= Absolute radio-frequency channel number =

Code used in global cellular networks

In GSM cellular networks, an absolute radio-frequency channel number (ARFCN) is a code that specifies a pair of physical radio carriers used for transmission and reception in a land mobile radio system, one for the uplink signal and one for the downlink signal. ARFCNs for GSM are defined in Specification 45.005 Section 2. There are also other variants of the ARFCN numbering scheme that are in use for other systems that are not GSM. One such example is the TETRA system that has 25 kHz channel spacing and uses different base frequencies for numbering.

Different frequencies (ARFCNs) are used for the frequency-based component of GSMs multiple access scheme (FDMA — frequency-division multiple access). Uplink/downlink channel pairs in GSM are identified by ARFCN. Together with the time-based component (TDMA — time-division multiple access) the physical channel is defined by selecting a certain ARFCN and a certain time slot. Note not to confuse this physical channel with the logical channels (e.g. BCCH — Broadcast Control Channel) that are time-multiplexed onto it under the rules of GSM Specification 05.03.

== ARFCN table for common GSM systems ==

This table shows the common channel numbers and corresponding uplink and downlink frequencies associated with a particular ARFCN, as well as the way to calculate the frequency from the ARFCN number and vice versa.

Observe this table only deals with GSM systems. There are other mobile telecommunications systems that do use ARFCN to number their channels, but they may use different offsets, channel spacing and so on.

| Band | Designation | ARFCN | f_{UL} [MHz] | f_{DL} [MHz] |
| GSM 500 | GSM 450 | 259−293 | 450.6 + 0.2·(n−259) | f_{UL}(n) + 10 |
| GSM 480 | 306−340 | 479.0 + 0.2·(n−306) | f_{UL}(n) + 10 |
| GSM 700 | GSM 750 | 438−511 | 747.2 + 0.2·(n−438) | f_{UL}(n) + 30 |
| GSM 850 | GSM 850 | 128−251 | 824.2 + 0.2·(n−128) | f_{UL}(n) + 45 |
| GSM 900 | P-GSM | 1−124 | 890.0 + 0.2·n | f_{UL}(n) + 45 |
| E-GSM | 0−124 975−1023 | 890.0 + 0.2·n 890.0 + 0.2·(n−1024) | f_{UL}(n) + 45 |
| GSM-R | 0−124 955−1023 | 890.0 + 0.2·n 890.0 + 0.2·(n−1024) | f_{UL}(n) + 45 |
| GSM 1800 | DCS 1800 | 512−885 | 1710.2 + 0.2·(n−512) | f_{UL}(n) + 95 |
| GSM 1900 | PCS 1900 | 512−810 | 1850.2 + 0.2·(n−512) | f_{UL}(n) + 80 |

== Other versions of ARFCN ==

TETRA uses different channel spacing compared to GSM systems. The standard is 25 kHz spacing and the center frequency of each channel may be offset in a number of fashions such as ±12.5 kHz or even ±6.25 kHz. This makes it more tricky to correlate the ARFCN strictly to a pair of frequencies, you need to know the specifics of the system. Also the duplex spacing is generally 10 MHz in TETRA although other versions are available for certain applications.

______________________________

● PROBLEMS TO SOLVE:
A) In the ARFCN text, what channel spacing is standard for TETRA?
B) Render this sentence from the ARFCN text in Spanish: "Uplink/downlink channel pairs in GSM are identified by ARFCN."
C) Extend the ARFCN text with another paragraph that picks up after its closing sentence about TETRA duplex spacing.

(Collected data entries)
______________________________

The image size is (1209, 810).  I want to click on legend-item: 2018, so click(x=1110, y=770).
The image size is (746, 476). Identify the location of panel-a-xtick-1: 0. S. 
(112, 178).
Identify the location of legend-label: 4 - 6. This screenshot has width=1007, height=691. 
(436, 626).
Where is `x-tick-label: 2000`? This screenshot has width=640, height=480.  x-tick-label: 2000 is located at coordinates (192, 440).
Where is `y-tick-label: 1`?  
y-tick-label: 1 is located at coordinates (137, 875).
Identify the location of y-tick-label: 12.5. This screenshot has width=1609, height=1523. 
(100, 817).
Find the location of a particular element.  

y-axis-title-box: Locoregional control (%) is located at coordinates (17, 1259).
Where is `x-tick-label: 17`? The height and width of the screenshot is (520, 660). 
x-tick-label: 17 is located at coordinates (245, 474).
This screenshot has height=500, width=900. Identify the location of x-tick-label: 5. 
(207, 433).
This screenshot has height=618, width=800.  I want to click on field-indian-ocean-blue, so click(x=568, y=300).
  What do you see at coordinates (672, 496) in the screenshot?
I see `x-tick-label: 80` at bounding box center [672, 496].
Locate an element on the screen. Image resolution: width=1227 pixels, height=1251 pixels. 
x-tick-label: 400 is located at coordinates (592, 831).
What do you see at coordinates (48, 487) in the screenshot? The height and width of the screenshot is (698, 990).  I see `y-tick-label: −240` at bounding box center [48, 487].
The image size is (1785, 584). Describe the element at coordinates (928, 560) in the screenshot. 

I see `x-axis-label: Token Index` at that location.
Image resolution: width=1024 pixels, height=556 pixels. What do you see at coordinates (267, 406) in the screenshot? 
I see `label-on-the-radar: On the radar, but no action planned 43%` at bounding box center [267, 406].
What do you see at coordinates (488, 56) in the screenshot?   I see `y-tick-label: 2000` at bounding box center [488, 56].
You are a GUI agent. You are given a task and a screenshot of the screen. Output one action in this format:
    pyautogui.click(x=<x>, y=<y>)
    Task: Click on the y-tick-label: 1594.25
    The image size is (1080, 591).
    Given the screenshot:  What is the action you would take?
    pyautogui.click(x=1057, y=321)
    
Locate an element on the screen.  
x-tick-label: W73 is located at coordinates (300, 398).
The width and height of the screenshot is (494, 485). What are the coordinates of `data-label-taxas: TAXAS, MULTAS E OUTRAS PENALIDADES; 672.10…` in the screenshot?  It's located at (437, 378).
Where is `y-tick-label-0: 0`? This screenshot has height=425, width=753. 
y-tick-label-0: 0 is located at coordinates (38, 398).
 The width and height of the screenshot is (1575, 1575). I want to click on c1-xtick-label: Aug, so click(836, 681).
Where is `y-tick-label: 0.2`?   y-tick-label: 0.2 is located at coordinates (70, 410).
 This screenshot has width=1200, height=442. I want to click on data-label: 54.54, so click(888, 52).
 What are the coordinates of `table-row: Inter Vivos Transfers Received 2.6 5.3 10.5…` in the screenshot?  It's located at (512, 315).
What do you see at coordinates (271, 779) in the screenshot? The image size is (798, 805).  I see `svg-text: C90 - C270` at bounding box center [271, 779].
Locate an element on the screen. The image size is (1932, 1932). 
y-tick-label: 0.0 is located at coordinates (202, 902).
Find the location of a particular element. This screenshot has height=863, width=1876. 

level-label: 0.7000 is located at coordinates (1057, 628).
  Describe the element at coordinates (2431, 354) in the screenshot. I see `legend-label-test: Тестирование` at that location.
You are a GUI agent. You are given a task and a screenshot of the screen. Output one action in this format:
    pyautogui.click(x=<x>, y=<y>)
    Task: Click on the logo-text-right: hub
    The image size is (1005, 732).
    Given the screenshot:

______________________________

● TASK RESPONSES:
A) 25 kHz

B) Los pares de canales de enlace ascendente/descendente en GSM se identifican mediante el ARFCN.

C)
In TETRA the ARFCN is always given for the downlink frequency, the uplink is by standard 10 MHz lower in frequency than the downlink frequency.

In UMTS for 3G and 4G mobile telephone systems, ARFCN is replaced with UARFCN and EARFCN which are simpler and always has a direct relation between the frequency and the channel number.

=== Example ARFCN for TETRA ===

In many countries in Europe there is a standardised set of frequencies used for blue light services i.e. the police, firebrigade, rescue and so on. This set of frequencies correspond to ARFCN with a base of 300 MHz and an offset of 12.5 kHz.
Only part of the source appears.